▶ _INSTRUCTIONS TO FOLLOW_: Recast the lines of the items below as a JSON list of strings, one string per line with blank lines dropped, starting with the line that contains "Toggle Set As Default for this dashboard" and going on through the line that contains "Where should I". Leave the pictures out of your answer.

▶ _DATA ROWS_:
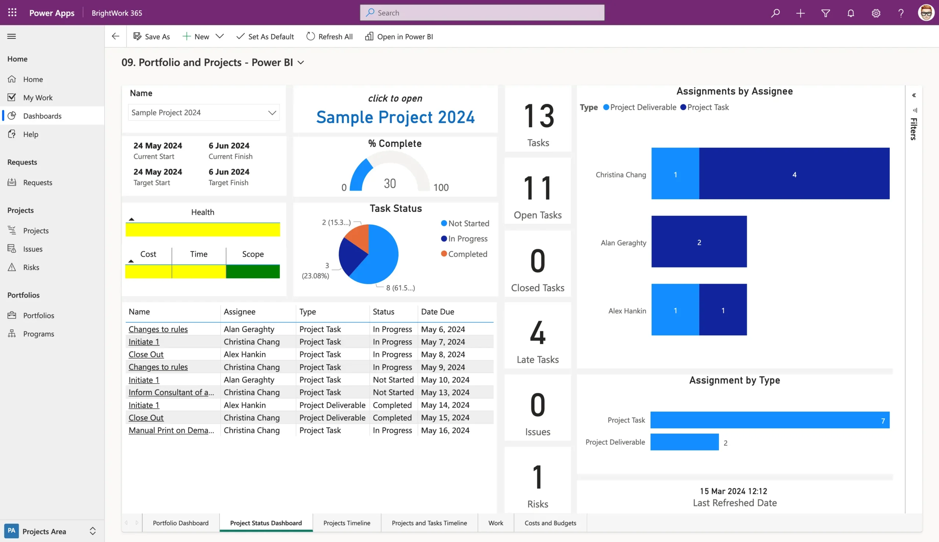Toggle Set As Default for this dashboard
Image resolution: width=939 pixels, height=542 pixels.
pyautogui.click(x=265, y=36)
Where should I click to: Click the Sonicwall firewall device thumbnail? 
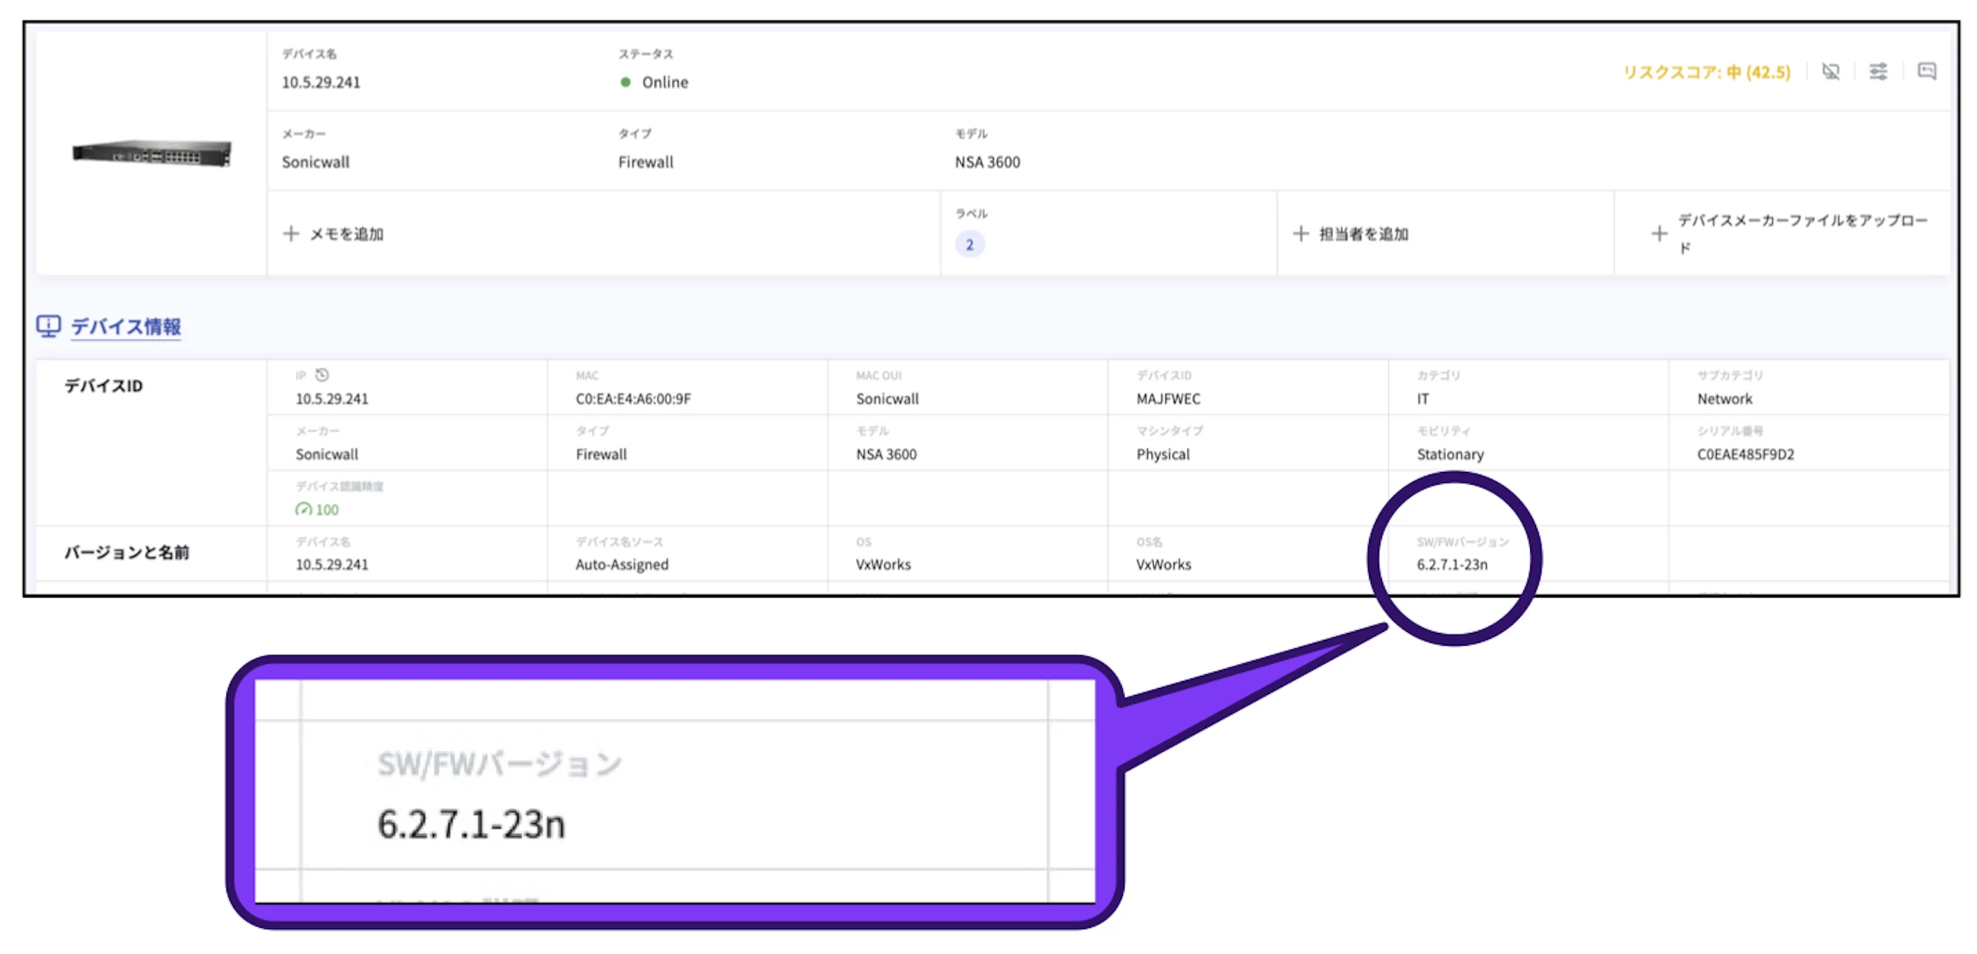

* * *

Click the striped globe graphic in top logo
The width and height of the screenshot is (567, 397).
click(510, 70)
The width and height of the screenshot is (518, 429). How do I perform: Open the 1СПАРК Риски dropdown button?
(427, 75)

---

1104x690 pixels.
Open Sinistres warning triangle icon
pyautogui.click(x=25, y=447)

▶ _FULL OUTPUT_:
[
  "Toggle Set As Default for this dashboard",
  "Image resolution: width=939 pixels, height=542 pixels.",
  "pyautogui.click(x=265, y=36)",
  "Where should I click to: Click the Sonicwall firewall device thumbnail? "
]